The problem of parallelizing a large number of IO-bound tasks

Not all Java code are CPU-bound. IO-bound programs can't easily take advantage of parallel streams because:

  1. They typically want to use an existing ExecutorService to manage the thread pool.
  2. They may need to respond to interruptions, so that when these threads are waiting for an RPC to complete, the threads can respond to interruption and cancellations.

Imagine you have a Java program that needs to read a large number of request protobufs from an input file, and need to send these requests to an RPC server (for example to do AvB test). How do you do this? Conceptually it's as simple as this:

for (Request request = readNextRequest(); request != null; request = readNextRequest()) {
  send(request);
}

But this code leaves a lot to be desired:

  • send() must not be synchronous. Otherwise we'd be only sending one request a time, and the program will take days to complete.
  • If we make send() asynchronous, assuming we can read in 10000 requests per second, we don't want to send all 10000 QPS to the server. The server probably only expects us to send 20 concurrent requests at any time.
  • It's not a fire-and-forget. We will need to read the response and do some comparison.

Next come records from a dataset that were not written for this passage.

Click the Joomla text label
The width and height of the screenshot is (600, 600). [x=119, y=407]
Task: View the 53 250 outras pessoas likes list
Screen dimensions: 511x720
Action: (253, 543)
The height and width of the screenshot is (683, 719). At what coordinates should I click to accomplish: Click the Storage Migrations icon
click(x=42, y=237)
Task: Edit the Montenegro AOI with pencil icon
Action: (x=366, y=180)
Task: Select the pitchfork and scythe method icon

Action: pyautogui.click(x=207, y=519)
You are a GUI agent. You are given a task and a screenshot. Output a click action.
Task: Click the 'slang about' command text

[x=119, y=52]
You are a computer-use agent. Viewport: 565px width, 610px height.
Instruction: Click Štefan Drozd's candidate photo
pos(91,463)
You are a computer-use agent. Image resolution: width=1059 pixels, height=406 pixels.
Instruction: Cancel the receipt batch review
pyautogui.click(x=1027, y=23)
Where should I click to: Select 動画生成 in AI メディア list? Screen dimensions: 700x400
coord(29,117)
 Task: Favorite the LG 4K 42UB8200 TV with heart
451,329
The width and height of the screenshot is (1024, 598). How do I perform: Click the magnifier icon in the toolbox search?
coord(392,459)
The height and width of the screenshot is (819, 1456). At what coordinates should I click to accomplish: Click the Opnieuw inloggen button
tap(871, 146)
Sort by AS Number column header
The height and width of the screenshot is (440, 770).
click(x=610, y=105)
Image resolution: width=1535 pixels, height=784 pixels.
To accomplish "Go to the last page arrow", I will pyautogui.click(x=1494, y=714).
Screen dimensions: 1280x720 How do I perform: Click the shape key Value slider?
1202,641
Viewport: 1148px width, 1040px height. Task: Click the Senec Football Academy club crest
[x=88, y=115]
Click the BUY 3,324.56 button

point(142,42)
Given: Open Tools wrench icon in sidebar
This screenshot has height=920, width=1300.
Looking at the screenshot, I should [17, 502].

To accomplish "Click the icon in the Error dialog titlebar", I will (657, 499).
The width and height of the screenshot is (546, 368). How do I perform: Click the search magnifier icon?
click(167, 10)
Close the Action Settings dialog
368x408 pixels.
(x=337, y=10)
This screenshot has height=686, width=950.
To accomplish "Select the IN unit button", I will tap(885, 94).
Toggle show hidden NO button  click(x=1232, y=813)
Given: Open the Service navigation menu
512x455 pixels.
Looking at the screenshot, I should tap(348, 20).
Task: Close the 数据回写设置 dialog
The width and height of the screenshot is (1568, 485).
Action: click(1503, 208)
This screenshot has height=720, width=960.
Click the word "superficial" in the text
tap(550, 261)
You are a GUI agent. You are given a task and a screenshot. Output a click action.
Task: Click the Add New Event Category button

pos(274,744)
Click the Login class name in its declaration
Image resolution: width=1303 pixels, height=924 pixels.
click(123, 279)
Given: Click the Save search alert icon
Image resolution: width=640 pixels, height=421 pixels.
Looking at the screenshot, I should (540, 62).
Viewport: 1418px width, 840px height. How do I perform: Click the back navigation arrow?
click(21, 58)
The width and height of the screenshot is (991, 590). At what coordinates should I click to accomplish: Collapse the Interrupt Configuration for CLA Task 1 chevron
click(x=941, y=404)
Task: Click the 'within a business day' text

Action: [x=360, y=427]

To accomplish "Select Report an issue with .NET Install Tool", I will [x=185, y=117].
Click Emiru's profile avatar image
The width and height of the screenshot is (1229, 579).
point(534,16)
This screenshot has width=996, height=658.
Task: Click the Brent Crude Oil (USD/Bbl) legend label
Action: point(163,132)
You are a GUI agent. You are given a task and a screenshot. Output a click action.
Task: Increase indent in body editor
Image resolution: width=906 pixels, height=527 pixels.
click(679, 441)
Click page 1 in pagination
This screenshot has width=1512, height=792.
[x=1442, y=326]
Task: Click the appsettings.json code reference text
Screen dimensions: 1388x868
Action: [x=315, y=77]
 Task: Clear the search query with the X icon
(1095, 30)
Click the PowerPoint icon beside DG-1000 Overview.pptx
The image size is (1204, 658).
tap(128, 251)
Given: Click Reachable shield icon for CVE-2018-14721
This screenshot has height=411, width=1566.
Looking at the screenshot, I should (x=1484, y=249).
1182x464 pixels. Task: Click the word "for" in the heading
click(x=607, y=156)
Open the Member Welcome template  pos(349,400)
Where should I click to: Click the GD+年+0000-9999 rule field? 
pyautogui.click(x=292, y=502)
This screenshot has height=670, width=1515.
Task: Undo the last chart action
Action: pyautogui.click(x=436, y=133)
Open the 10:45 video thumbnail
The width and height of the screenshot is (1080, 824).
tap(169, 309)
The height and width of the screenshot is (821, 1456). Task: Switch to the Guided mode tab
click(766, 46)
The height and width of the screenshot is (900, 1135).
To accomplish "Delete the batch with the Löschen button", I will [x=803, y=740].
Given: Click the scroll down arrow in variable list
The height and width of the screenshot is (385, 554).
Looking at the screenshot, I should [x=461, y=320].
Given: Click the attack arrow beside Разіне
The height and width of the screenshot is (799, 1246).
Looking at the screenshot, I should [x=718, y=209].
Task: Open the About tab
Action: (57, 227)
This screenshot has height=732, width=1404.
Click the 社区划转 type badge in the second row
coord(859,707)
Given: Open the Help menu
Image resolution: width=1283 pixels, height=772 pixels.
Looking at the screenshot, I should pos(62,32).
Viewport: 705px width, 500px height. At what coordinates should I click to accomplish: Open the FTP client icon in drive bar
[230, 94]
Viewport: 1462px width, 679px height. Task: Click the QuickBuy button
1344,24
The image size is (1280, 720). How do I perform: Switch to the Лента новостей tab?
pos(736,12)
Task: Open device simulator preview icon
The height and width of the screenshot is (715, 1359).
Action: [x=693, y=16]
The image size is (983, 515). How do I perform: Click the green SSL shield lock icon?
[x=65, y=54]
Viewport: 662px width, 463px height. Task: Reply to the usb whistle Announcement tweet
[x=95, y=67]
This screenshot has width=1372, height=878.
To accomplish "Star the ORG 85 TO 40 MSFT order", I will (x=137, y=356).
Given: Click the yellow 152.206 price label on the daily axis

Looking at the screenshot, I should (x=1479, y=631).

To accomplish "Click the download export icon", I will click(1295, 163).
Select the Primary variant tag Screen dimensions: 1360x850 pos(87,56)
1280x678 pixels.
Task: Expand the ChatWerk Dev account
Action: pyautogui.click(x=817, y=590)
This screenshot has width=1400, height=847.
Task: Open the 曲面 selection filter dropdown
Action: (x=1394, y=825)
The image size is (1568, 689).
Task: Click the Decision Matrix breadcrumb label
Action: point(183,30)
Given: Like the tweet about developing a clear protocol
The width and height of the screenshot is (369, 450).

A revised program looks like:

ExecutorService executor = Executors.newFixedThreadPool(20);  // limit 20 outgoing rpcs.
try {
  for (Request request = readNextRequest(); request != null; request = readNextRequest()) {
    executor.submit(() -> sendWaitAndCheckResponse(request);
  }
} finally {
  executor.shutdown();
}

This makes the code asynchronous and uses a fixed-size thread pool to limit the outgoing rpcs. But, if you run it, you'll eventually get OutOfMemoryError. Why?

While the outgoing rpcs are limited, we are adding all these requests into the thread pool's work queue. If we can read in 10K requests per second, and if each request has 1K bytes, the memory usage will quickly build up.

Another issue is that, now sendWaitAndCheckResponse() is executed asynchronously. If there is any bug in that function, like throwing NullPointerException or IllegalArgumentException, the program will have no idea and will continue to run even if all threads are crapping out.

How does Parallelizer solve this problem?

ExecutorService executor = Executors.newFixedThreadPool(20);  // At most 20 outgoing rpcs
try {
  Parallelizer parallelizer = new Parallelizer(executor, 1000); // At most 1000 pending requests
  parallelizer.parallelize(
      readRequestStream(),
      request -> {
        try {
          Response response = sendAndWait(request);
          checkResponseAndLog(response);
        } catch (RpcException e) {
          // Rpc exception from server is expected
          // handle it.
        }
      });
} finally {
  executor.shutdown();
}

This addresses all of the problems mentioned above:

  • The Parallelizer limits the pending queue size so we won't run into memory issues.
  • If the callback has a bug, the exception will be propagated to the main thread and the program will stop.
  • For expected exceptions such as RpcException, the callback should handle it.

Additionally, the code handles interruption, so that if this Parallelizer code itself runs in a server thread, the thread can be canceled normally.